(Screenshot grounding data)
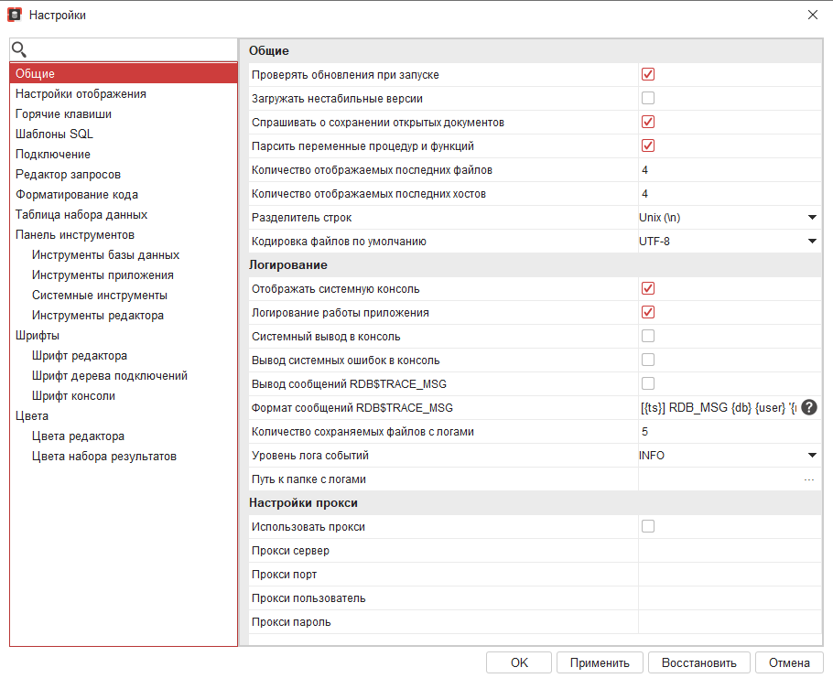Enable loading unstable versions checkbox
This screenshot has width=833, height=678.
(648, 99)
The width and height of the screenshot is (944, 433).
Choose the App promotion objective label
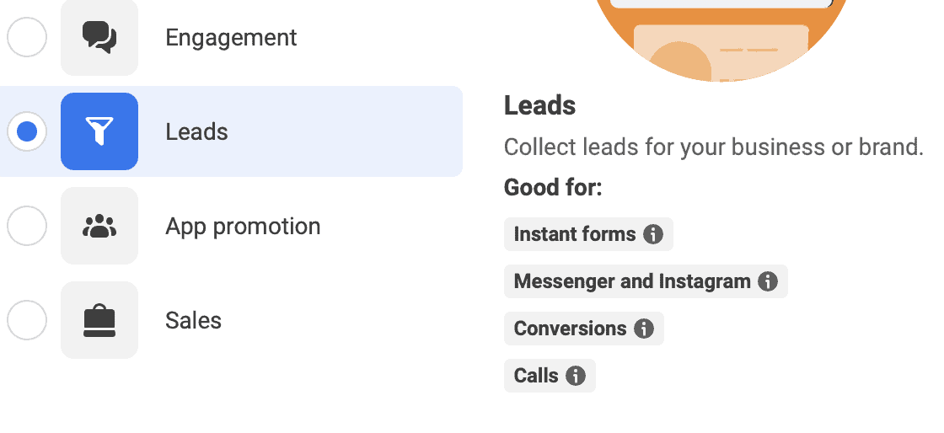pyautogui.click(x=244, y=226)
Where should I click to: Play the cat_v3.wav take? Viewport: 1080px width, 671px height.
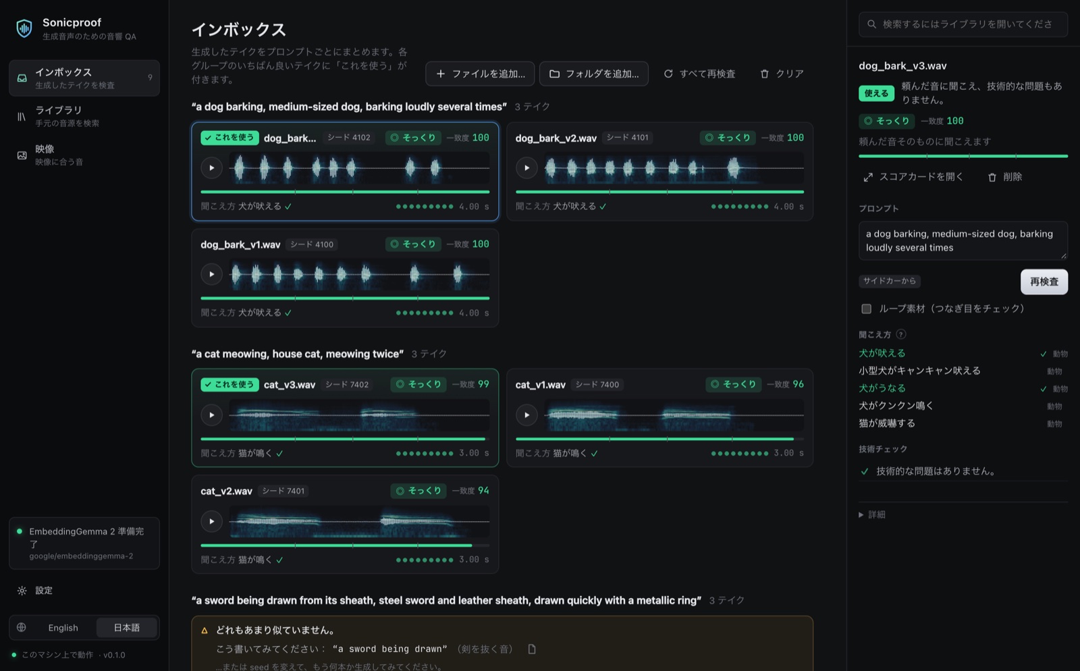[x=212, y=414]
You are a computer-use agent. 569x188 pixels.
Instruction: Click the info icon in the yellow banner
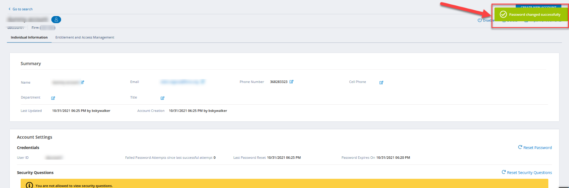click(x=30, y=185)
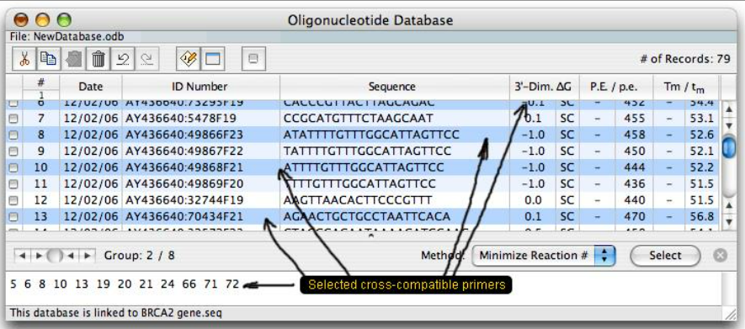Click the trash Delete icon
This screenshot has height=329, width=745.
(98, 59)
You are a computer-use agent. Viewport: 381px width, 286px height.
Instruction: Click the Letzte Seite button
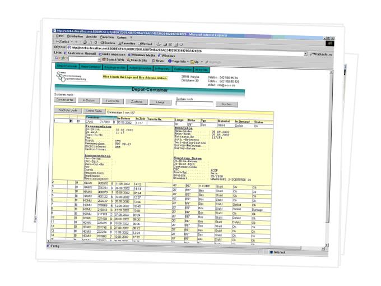pyautogui.click(x=93, y=111)
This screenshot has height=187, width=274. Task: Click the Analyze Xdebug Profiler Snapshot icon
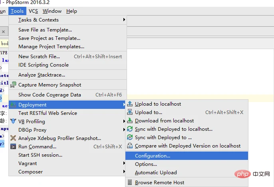click(13, 138)
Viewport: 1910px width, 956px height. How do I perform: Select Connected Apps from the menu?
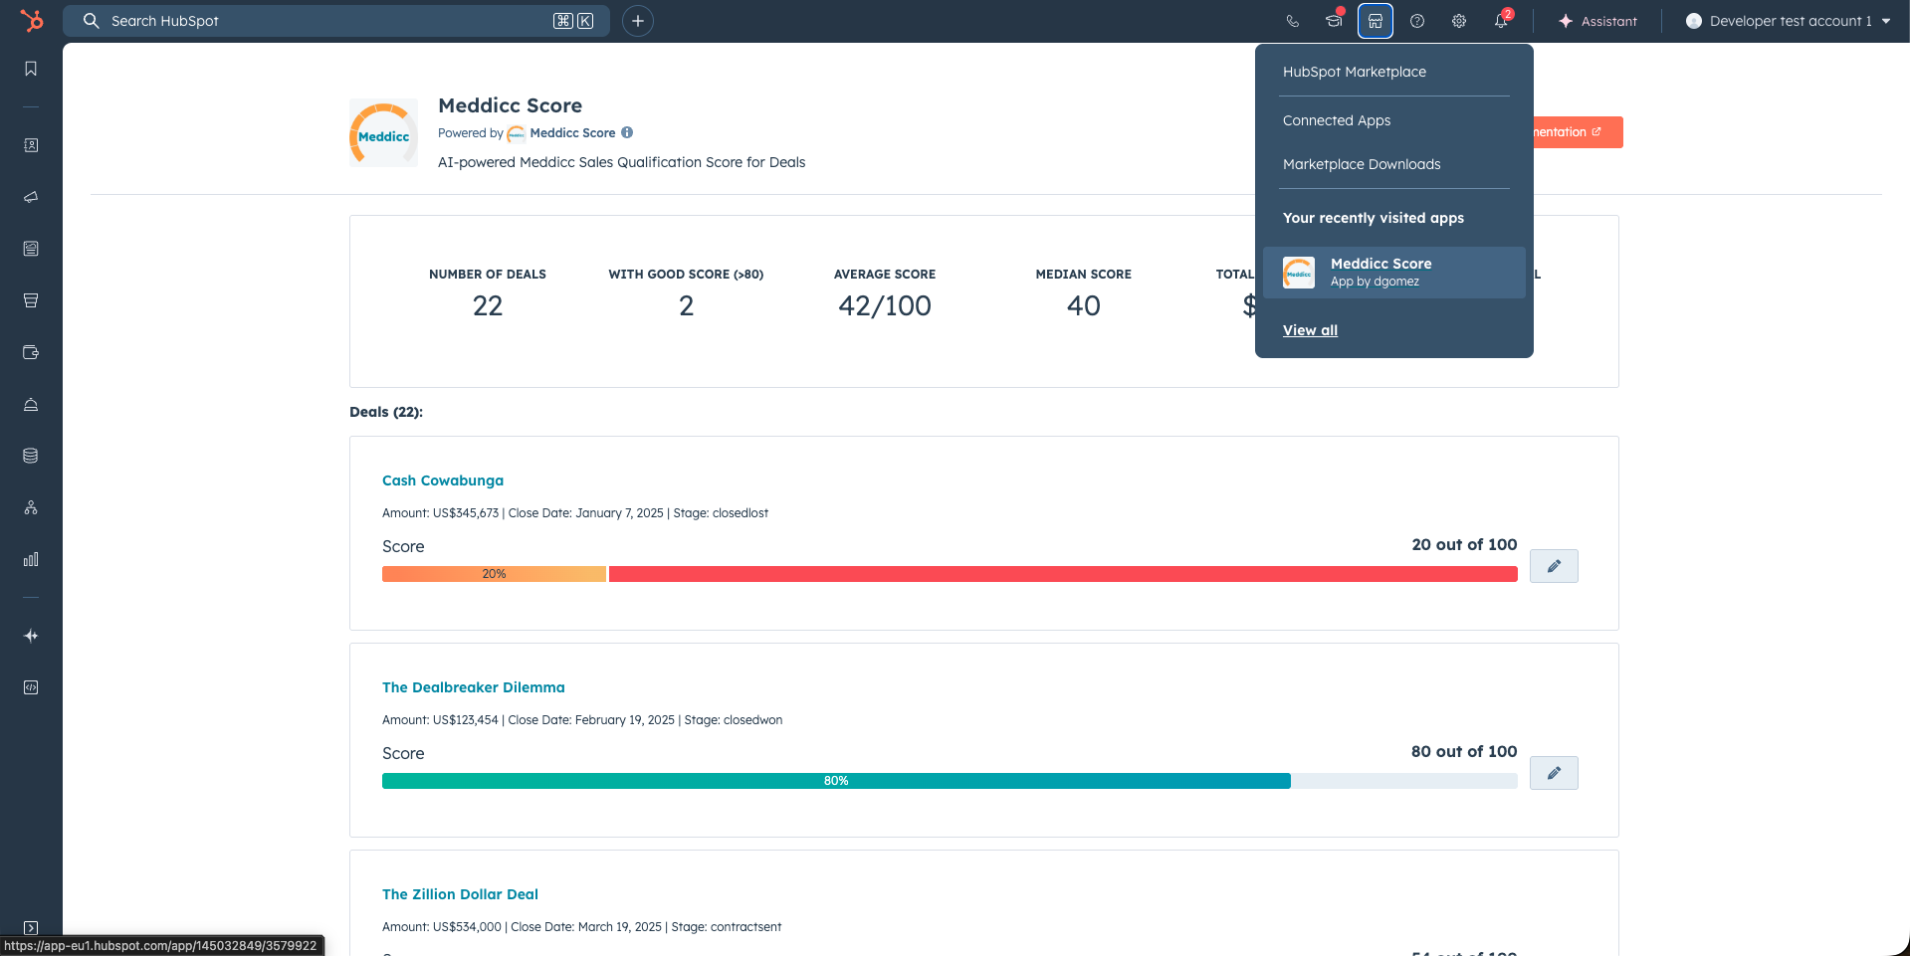click(1336, 120)
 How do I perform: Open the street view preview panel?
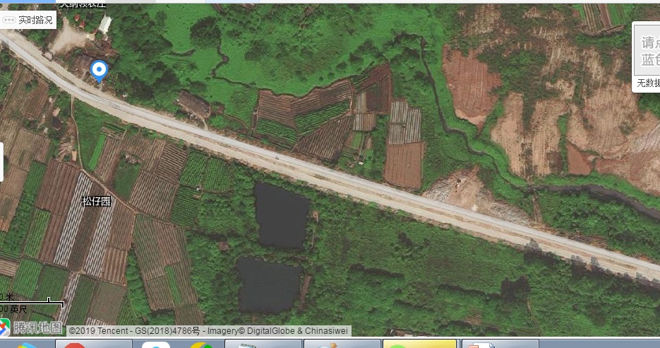[x=647, y=50]
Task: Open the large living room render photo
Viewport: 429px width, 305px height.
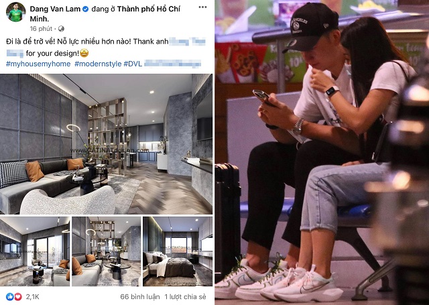Action: click(106, 144)
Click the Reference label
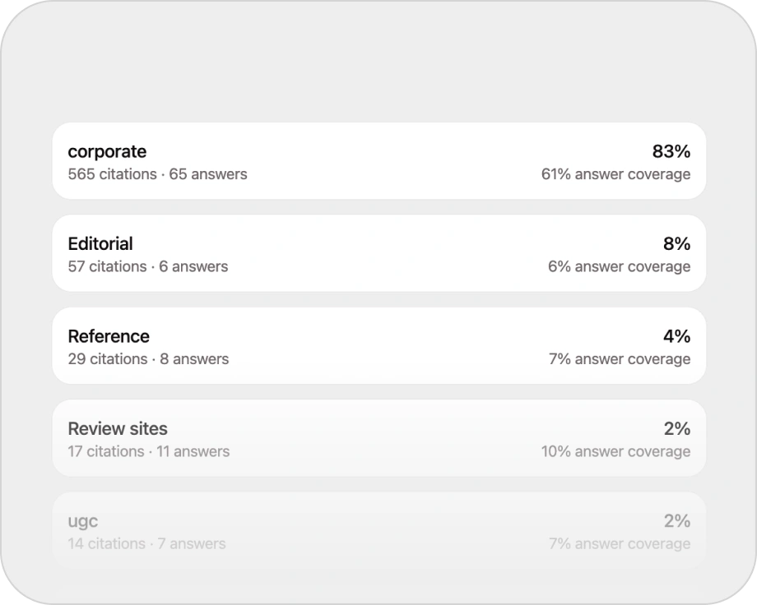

Problem details>
Beginning with the line where "How do I perform: Open" appears, restate word for word every line down to the last one in the data, but keep the pictures out.

Problem solution>
 How do I perform: Open the street view preview panel?
[x=647, y=50]
Task: Open the large living room render photo
Viewport: 429px width, 305px height.
Action: click(106, 144)
Click the Reference label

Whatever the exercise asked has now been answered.